■ INSTRUCTIONS FOR THE TASK ■
Copy the records below without any changes, from their first line through the line containing "pos(265,220)", and include both of those lines.

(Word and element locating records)
──────────
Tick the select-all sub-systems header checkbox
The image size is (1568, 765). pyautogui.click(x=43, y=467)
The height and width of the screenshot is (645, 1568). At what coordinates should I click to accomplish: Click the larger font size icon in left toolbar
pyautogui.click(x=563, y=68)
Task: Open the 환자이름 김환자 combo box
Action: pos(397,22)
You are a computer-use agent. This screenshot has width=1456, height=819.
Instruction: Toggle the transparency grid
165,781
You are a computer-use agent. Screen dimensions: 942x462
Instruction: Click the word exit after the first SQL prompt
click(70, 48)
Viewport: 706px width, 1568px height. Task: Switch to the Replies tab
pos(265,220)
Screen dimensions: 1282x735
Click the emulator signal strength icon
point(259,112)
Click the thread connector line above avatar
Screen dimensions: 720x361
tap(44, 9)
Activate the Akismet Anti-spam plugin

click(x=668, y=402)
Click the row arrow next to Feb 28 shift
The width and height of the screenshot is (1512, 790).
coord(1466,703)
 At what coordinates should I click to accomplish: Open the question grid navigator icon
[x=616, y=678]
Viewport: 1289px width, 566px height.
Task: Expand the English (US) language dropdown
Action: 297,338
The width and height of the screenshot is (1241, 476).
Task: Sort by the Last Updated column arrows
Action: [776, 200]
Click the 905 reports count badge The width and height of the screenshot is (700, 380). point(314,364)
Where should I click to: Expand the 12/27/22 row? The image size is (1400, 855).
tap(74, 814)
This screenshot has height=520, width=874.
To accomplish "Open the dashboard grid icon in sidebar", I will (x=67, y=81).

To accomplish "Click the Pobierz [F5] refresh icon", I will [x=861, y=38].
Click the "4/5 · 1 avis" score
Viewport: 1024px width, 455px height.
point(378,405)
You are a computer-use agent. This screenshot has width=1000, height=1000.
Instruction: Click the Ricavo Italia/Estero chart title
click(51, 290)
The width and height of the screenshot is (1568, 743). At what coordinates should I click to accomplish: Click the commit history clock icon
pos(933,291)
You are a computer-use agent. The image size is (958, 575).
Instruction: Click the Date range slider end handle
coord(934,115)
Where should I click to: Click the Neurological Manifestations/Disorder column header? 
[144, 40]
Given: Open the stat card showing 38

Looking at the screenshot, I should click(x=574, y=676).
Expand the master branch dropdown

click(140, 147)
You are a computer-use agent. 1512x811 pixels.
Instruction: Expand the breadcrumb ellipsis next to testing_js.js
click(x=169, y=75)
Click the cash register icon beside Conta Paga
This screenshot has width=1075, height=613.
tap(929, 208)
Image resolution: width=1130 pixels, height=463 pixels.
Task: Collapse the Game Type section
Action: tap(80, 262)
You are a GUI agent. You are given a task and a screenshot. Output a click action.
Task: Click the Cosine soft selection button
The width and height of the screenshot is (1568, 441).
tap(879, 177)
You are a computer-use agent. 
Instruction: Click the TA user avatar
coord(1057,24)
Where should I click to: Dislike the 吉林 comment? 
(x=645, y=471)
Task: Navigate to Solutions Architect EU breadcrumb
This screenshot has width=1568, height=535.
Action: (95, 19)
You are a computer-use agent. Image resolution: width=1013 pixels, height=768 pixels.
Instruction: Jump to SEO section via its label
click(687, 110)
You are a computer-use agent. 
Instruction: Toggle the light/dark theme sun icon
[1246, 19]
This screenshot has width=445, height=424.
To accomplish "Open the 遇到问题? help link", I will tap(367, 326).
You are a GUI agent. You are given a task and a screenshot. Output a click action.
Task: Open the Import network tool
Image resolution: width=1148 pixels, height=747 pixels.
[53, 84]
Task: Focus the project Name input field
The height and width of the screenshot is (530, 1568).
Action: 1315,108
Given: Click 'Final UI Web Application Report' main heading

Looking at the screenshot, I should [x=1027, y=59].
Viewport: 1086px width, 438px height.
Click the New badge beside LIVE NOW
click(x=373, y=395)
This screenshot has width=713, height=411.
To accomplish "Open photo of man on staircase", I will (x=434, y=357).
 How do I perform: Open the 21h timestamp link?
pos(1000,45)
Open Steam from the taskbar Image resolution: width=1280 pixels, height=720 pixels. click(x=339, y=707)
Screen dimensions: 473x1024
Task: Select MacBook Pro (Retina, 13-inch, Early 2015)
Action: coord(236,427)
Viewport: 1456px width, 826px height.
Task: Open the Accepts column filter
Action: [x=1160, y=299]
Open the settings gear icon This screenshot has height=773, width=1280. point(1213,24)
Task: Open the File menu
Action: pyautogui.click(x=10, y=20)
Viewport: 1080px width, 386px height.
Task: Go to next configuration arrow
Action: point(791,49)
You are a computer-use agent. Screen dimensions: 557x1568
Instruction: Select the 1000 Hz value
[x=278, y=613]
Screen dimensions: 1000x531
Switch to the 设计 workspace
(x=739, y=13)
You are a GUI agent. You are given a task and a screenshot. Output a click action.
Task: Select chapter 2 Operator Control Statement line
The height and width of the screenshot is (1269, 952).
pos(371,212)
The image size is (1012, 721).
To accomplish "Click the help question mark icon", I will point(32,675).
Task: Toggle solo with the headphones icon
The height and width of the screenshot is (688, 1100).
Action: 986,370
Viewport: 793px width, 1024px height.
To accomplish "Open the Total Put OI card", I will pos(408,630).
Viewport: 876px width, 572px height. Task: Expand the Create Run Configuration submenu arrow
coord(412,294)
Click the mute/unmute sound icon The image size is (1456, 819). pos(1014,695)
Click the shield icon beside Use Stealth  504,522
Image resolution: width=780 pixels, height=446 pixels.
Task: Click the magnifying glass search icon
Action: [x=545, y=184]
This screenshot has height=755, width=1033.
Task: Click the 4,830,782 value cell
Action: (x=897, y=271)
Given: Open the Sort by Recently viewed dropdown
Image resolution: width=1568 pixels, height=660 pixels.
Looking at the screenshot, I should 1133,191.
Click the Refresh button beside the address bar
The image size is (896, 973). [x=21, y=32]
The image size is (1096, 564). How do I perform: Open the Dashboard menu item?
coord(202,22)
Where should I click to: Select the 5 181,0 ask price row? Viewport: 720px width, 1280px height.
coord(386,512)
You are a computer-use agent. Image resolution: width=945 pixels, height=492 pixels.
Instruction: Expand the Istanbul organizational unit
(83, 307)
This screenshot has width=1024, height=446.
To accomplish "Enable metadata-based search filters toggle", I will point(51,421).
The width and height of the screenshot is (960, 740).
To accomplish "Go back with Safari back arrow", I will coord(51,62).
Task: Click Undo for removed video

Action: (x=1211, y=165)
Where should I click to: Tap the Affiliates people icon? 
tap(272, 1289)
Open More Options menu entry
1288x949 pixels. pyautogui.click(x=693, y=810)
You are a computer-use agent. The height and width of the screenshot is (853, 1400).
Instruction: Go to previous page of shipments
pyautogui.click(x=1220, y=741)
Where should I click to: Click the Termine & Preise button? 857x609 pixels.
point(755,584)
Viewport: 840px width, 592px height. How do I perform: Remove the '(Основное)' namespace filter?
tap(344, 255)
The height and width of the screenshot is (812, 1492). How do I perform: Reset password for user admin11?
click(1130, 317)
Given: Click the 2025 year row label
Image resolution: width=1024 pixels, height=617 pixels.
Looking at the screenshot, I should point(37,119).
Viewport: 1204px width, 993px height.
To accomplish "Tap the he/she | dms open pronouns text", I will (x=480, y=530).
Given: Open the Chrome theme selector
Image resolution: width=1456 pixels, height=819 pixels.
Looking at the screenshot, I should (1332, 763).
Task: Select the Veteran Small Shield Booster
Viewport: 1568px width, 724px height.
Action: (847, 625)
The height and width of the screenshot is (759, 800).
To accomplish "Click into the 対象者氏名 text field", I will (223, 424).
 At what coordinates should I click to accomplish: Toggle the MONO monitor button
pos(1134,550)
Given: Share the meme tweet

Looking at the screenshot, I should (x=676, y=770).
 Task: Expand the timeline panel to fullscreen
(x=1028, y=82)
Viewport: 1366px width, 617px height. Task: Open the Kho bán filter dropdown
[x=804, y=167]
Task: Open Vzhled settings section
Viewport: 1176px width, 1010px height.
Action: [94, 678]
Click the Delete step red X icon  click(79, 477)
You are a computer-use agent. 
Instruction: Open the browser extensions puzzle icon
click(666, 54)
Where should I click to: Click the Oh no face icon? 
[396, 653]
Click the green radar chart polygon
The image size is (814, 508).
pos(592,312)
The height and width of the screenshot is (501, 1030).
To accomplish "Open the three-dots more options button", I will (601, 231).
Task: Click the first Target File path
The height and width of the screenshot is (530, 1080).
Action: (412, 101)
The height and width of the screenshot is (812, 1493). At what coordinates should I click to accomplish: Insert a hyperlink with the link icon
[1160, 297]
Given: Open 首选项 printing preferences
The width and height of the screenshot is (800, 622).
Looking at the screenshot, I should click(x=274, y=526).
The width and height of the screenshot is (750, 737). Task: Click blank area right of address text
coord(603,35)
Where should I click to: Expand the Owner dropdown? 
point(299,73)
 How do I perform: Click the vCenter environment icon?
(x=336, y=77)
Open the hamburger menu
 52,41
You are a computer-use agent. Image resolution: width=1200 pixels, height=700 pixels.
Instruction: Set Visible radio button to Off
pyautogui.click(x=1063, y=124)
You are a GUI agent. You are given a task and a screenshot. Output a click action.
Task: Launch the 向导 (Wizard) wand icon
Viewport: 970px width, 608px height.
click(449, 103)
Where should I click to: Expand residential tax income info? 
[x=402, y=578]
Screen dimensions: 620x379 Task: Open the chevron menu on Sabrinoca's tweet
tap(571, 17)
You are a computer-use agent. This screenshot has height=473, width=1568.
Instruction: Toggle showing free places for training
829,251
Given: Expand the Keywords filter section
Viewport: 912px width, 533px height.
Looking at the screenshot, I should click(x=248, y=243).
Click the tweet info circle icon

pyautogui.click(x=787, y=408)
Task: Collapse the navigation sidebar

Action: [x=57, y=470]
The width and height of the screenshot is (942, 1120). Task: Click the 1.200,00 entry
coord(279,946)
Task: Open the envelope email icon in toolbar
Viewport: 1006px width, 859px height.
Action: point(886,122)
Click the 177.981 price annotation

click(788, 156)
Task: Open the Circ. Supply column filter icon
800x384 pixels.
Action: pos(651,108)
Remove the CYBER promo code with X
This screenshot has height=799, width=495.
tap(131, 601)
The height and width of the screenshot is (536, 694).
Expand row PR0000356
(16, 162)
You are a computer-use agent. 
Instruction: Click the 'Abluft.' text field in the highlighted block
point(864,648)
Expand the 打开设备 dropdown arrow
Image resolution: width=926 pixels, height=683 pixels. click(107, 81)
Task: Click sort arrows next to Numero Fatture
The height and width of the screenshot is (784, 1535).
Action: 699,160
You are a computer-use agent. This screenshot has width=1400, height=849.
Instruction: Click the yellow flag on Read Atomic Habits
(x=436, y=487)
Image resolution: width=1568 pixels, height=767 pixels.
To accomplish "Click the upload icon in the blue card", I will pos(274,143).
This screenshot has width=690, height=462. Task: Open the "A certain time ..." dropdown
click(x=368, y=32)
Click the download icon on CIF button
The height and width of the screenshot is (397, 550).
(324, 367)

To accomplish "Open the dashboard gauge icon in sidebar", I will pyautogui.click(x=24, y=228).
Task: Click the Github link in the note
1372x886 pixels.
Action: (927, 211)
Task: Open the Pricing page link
──────────
■ RESPONSE ■
Tick the select-all sub-systems header checkbox
The image size is (1568, 765). pyautogui.click(x=43, y=467)
The height and width of the screenshot is (645, 1568). At what coordinates should I click to accomplish: Click the larger font size icon in left toolbar
pyautogui.click(x=563, y=68)
Task: Open the 환자이름 김환자 combo box
Action: pos(397,22)
You are a computer-use agent. This screenshot has width=1456, height=819.
Instruction: Toggle the transparency grid
165,781
You are a computer-use agent. Screen dimensions: 942x462
Instruction: Click the word exit after the first SQL prompt
click(70, 48)
Viewport: 706px width, 1568px height. Task: Switch to the Replies tab
pos(265,220)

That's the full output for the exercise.